→ **Given instruction**
Render each non-blank line of the items below as a row in a Markdown table with two columns, "No." for the row number and "Entry" for the line, skipping blank lines.

[Dataset records]
>>>
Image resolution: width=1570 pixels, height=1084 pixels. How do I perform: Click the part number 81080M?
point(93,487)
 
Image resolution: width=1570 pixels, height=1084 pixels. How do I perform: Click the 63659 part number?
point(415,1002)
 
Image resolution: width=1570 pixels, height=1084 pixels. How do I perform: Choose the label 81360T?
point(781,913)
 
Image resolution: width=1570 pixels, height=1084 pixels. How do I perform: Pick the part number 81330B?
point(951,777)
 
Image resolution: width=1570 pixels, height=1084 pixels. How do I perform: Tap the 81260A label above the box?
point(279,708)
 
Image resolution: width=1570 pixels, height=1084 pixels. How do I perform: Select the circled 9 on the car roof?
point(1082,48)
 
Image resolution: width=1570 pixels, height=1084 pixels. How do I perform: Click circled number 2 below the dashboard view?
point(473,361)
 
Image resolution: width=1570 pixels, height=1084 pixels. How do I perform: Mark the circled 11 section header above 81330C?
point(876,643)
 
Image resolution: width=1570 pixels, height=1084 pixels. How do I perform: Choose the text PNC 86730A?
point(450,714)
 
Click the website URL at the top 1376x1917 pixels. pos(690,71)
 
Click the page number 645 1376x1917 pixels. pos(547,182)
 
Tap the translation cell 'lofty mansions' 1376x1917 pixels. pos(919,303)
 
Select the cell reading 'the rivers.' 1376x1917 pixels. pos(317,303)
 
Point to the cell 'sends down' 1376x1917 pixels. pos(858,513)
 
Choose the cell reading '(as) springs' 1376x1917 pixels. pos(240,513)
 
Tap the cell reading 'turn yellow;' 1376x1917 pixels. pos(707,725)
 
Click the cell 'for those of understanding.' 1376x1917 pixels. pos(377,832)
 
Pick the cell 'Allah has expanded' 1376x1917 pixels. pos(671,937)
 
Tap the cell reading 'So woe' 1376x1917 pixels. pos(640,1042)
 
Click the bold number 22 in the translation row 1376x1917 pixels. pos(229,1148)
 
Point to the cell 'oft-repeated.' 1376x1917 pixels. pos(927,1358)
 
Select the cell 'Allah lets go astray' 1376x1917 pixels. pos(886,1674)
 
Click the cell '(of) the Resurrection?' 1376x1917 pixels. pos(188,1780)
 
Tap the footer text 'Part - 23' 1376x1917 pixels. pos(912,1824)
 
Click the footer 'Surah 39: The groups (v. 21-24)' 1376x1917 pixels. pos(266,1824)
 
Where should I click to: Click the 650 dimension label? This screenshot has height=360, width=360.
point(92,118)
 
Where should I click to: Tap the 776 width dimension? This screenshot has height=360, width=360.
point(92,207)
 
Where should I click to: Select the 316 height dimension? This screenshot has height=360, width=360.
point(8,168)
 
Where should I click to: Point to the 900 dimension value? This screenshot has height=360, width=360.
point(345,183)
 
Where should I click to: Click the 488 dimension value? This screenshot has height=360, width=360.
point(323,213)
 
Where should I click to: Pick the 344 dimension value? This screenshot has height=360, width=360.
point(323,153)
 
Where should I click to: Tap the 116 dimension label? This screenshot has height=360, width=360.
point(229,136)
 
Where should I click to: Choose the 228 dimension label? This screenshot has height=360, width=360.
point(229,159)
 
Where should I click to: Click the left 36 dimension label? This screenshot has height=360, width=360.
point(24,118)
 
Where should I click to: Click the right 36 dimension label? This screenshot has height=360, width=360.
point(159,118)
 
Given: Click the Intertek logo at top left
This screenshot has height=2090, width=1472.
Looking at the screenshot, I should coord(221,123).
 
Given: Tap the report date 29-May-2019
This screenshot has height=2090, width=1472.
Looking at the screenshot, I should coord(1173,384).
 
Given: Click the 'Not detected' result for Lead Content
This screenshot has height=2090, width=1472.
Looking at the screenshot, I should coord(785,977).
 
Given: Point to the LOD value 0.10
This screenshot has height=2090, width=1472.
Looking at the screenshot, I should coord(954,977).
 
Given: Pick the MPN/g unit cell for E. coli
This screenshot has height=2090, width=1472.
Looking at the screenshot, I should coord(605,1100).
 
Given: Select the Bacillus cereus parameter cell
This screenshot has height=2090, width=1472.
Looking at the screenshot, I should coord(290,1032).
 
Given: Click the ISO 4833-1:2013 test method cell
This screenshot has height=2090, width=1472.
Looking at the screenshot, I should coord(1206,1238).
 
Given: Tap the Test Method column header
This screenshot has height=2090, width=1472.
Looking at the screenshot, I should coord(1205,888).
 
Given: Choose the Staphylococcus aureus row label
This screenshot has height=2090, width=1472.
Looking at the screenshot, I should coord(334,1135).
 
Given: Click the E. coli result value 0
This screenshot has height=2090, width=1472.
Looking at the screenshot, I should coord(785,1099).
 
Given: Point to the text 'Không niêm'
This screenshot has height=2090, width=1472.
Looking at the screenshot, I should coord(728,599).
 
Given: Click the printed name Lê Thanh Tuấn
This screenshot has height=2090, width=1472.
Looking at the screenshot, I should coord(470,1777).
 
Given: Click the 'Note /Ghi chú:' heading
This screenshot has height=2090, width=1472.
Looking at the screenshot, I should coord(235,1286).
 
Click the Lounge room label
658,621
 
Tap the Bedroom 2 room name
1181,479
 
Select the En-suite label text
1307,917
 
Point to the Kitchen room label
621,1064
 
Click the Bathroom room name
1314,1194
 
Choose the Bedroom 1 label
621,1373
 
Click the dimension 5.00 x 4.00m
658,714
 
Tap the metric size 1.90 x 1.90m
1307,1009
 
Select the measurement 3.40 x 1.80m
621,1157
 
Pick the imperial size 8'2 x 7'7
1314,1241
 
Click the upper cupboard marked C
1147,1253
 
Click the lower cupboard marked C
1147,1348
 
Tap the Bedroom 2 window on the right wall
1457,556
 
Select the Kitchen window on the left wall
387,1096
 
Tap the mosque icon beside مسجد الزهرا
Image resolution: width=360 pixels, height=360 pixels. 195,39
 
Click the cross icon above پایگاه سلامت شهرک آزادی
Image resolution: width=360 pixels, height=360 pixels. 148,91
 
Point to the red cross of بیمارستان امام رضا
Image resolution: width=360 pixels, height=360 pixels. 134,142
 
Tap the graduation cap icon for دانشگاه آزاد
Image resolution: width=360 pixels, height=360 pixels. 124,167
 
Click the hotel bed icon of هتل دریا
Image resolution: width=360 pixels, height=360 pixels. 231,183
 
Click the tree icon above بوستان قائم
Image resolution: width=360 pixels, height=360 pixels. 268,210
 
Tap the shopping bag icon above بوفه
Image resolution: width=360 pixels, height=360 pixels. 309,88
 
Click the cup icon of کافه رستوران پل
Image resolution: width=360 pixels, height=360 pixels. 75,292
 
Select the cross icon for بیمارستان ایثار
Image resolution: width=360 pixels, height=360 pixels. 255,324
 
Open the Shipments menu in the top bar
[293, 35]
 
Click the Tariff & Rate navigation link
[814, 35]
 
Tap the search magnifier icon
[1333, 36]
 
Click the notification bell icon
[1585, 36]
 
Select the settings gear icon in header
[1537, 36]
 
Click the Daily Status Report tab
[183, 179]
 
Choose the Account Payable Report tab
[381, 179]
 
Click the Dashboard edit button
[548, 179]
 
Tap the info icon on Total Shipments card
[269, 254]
<<<
→ **Task answer**
| No. | Entry |
|---|---|
| 1 | Image resolution: width=1570 pixels, height=1084 pixels. How do I perform: Click the part number 81080M? |
| 2 | point(93,487) |
| 3 | Image resolution: width=1570 pixels, height=1084 pixels. How do I perform: Click the 63659 part number? |
| 4 | point(415,1002) |
| 5 | Image resolution: width=1570 pixels, height=1084 pixels. How do I perform: Choose the label 81360T? |
| 6 | point(781,913) |
| 7 | Image resolution: width=1570 pixels, height=1084 pixels. How do I perform: Pick the part number 81330B? |
| 8 | point(951,777) |
| 9 | Image resolution: width=1570 pixels, height=1084 pixels. How do I perform: Tap the 81260A label above the box? |
| 10 | point(279,708) |
| 11 | Image resolution: width=1570 pixels, height=1084 pixels. How do I perform: Select the circled 9 on the car roof? |
| 12 | point(1082,48) |
| 13 | Image resolution: width=1570 pixels, height=1084 pixels. How do I perform: Click circled number 2 below the dashboard view? |
| 14 | point(473,361) |
| 15 | Image resolution: width=1570 pixels, height=1084 pixels. How do I perform: Mark the circled 11 section header above 81330C? |
| 16 | point(876,643) |
| 17 | Image resolution: width=1570 pixels, height=1084 pixels. How do I perform: Choose the text PNC 86730A? |
| 18 | point(450,714) |
| 19 | Click the website URL at the top 1376x1917 pixels. pos(690,71) |
| 20 | Click the page number 645 1376x1917 pixels. pos(547,182) |
| 21 | Tap the translation cell 'lofty mansions' 1376x1917 pixels. pos(919,303) |
| 22 | Select the cell reading 'the rivers.' 1376x1917 pixels. pos(317,303) |
| 23 | Point to the cell 'sends down' 1376x1917 pixels. pos(858,513) |
| 24 | Choose the cell reading '(as) springs' 1376x1917 pixels. pos(240,513) |
| 25 | Tap the cell reading 'turn yellow;' 1376x1917 pixels. pos(707,725) |
| 26 | Click the cell 'for those of understanding.' 1376x1917 pixels. pos(377,832) |
| 27 | Pick the cell 'Allah has expanded' 1376x1917 pixels. pos(671,937) |
| 28 | Tap the cell reading 'So woe' 1376x1917 pixels. pos(640,1042) |
| 29 | Click the bold number 22 in the translation row 1376x1917 pixels. pos(229,1148) |
| 30 | Point to the cell 'oft-repeated.' 1376x1917 pixels. pos(927,1358) |
| 31 | Select the cell 'Allah lets go astray' 1376x1917 pixels. pos(886,1674) |
| 32 | Click the cell '(of) the Resurrection?' 1376x1917 pixels. pos(188,1780) |
| 33 | Tap the footer text 'Part - 23' 1376x1917 pixels. pos(912,1824) |
| 34 | Click the footer 'Surah 39: The groups (v. 21-24)' 1376x1917 pixels. pos(266,1824) |
| 35 | Where should I click to: Click the 650 dimension label? This screenshot has height=360, width=360. |
| 36 | point(92,118) |
| 37 | Where should I click to: Tap the 776 width dimension? This screenshot has height=360, width=360. |
| 38 | point(92,207) |
| 39 | Where should I click to: Select the 316 height dimension? This screenshot has height=360, width=360. |
| 40 | point(8,168) |
| 41 | Where should I click to: Point to the 900 dimension value? This screenshot has height=360, width=360. |
| 42 | point(345,183) |
| 43 | Where should I click to: Click the 488 dimension value? This screenshot has height=360, width=360. |
| 44 | point(323,213) |
| 45 | Where should I click to: Pick the 344 dimension value? This screenshot has height=360, width=360. |
| 46 | point(323,153) |
| 47 | Where should I click to: Tap the 116 dimension label? This screenshot has height=360, width=360. |
| 48 | point(229,136) |
| 49 | Where should I click to: Choose the 228 dimension label? This screenshot has height=360, width=360. |
| 50 | point(229,159) |
| 51 | Where should I click to: Click the left 36 dimension label? This screenshot has height=360, width=360. |
| 52 | point(24,118) |
| 53 | Where should I click to: Click the right 36 dimension label? This screenshot has height=360, width=360. |
| 54 | point(159,118) |
| 55 | Given: Click the Intertek logo at top left |
| 56 | This screenshot has height=2090, width=1472. |
| 57 | Looking at the screenshot, I should coord(221,123). |
| 58 | Given: Tap the report date 29-May-2019 |
| 59 | This screenshot has height=2090, width=1472. |
| 60 | Looking at the screenshot, I should coord(1173,384). |
| 61 | Given: Click the 'Not detected' result for Lead Content |
| 62 | This screenshot has height=2090, width=1472. |
| 63 | Looking at the screenshot, I should coord(785,977). |
| 64 | Given: Point to the LOD value 0.10 |
| 65 | This screenshot has height=2090, width=1472. |
| 66 | Looking at the screenshot, I should coord(954,977). |
| 67 | Given: Pick the MPN/g unit cell for E. coli |
| 68 | This screenshot has height=2090, width=1472. |
| 69 | Looking at the screenshot, I should coord(605,1100). |
| 70 | Given: Select the Bacillus cereus parameter cell |
| 71 | This screenshot has height=2090, width=1472. |
| 72 | Looking at the screenshot, I should coord(290,1032). |
| 73 | Given: Click the ISO 4833-1:2013 test method cell |
| 74 | This screenshot has height=2090, width=1472. |
| 75 | Looking at the screenshot, I should coord(1206,1238). |
| 76 | Given: Tap the Test Method column header |
| 77 | This screenshot has height=2090, width=1472. |
| 78 | Looking at the screenshot, I should coord(1205,888). |
| 79 | Given: Choose the Staphylococcus aureus row label |
| 80 | This screenshot has height=2090, width=1472. |
| 81 | Looking at the screenshot, I should coord(334,1135). |
| 82 | Given: Click the E. coli result value 0 |
| 83 | This screenshot has height=2090, width=1472. |
| 84 | Looking at the screenshot, I should coord(785,1099). |
| 85 | Given: Point to the text 'Không niêm' |
| 86 | This screenshot has height=2090, width=1472. |
| 87 | Looking at the screenshot, I should coord(728,599). |
| 88 | Given: Click the printed name Lê Thanh Tuấn |
| 89 | This screenshot has height=2090, width=1472. |
| 90 | Looking at the screenshot, I should coord(470,1777). |
| 91 | Given: Click the 'Note /Ghi chú:' heading |
| 92 | This screenshot has height=2090, width=1472. |
| 93 | Looking at the screenshot, I should coord(235,1286). |
| 94 | Click the Lounge room label |
| 95 | 658,621 |
| 96 | Tap the Bedroom 2 room name |
| 97 | 1181,479 |
| 98 | Select the En-suite label text |
| 99 | 1307,917 |
| 100 | Point to the Kitchen room label |
| 101 | 621,1064 |
| 102 | Click the Bathroom room name |
| 103 | 1314,1194 |
| 104 | Choose the Bedroom 1 label |
| 105 | 621,1373 |
| 106 | Click the dimension 5.00 x 4.00m |
| 107 | 658,714 |
| 108 | Tap the metric size 1.90 x 1.90m |
| 109 | 1307,1009 |
| 110 | Select the measurement 3.40 x 1.80m |
| 111 | 621,1157 |
| 112 | Pick the imperial size 8'2 x 7'7 |
| 113 | 1314,1241 |
| 114 | Click the upper cupboard marked C |
| 115 | 1147,1253 |
| 116 | Click the lower cupboard marked C |
| 117 | 1147,1348 |
| 118 | Tap the Bedroom 2 window on the right wall |
| 119 | 1457,556 |
| 120 | Select the Kitchen window on the left wall |
| 121 | 387,1096 |
| 122 | Tap the mosque icon beside مسجد الزهرا |
| 123 | Image resolution: width=360 pixels, height=360 pixels. 195,39 |
| 124 | Click the cross icon above پایگاه سلامت شهرک آزادی |
| 125 | Image resolution: width=360 pixels, height=360 pixels. 148,91 |
| 126 | Point to the red cross of بیمارستان امام رضا |
| 127 | Image resolution: width=360 pixels, height=360 pixels. 134,142 |
| 128 | Tap the graduation cap icon for دانشگاه آزاد |
| 129 | Image resolution: width=360 pixels, height=360 pixels. 124,167 |
| 130 | Click the hotel bed icon of هتل دریا |
| 131 | Image resolution: width=360 pixels, height=360 pixels. 231,183 |
| 132 | Click the tree icon above بوستان قائم |
| 133 | Image resolution: width=360 pixels, height=360 pixels. 268,210 |
| 134 | Tap the shopping bag icon above بوفه |
| 135 | Image resolution: width=360 pixels, height=360 pixels. 309,88 |
| 136 | Click the cup icon of کافه رستوران پل |
| 137 | Image resolution: width=360 pixels, height=360 pixels. 75,292 |
| 138 | Select the cross icon for بیمارستان ایثار |
| 139 | Image resolution: width=360 pixels, height=360 pixels. 255,324 |
| 140 | Open the Shipments menu in the top bar |
| 141 | [293, 35] |
| 142 | Click the Tariff & Rate navigation link |
| 143 | [814, 35] |
| 144 | Tap the search magnifier icon |
| 145 | [1333, 36] |
| 146 | Click the notification bell icon |
| 147 | [1585, 36] |
| 148 | Select the settings gear icon in header |
| 149 | [1537, 36] |
| 150 | Click the Daily Status Report tab |
| 151 | [183, 179] |
| 152 | Choose the Account Payable Report tab |
| 153 | [381, 179] |
| 154 | Click the Dashboard edit button |
| 155 | [548, 179] |
| 156 | Tap the info icon on Total Shipments card |
| 157 | [269, 254] |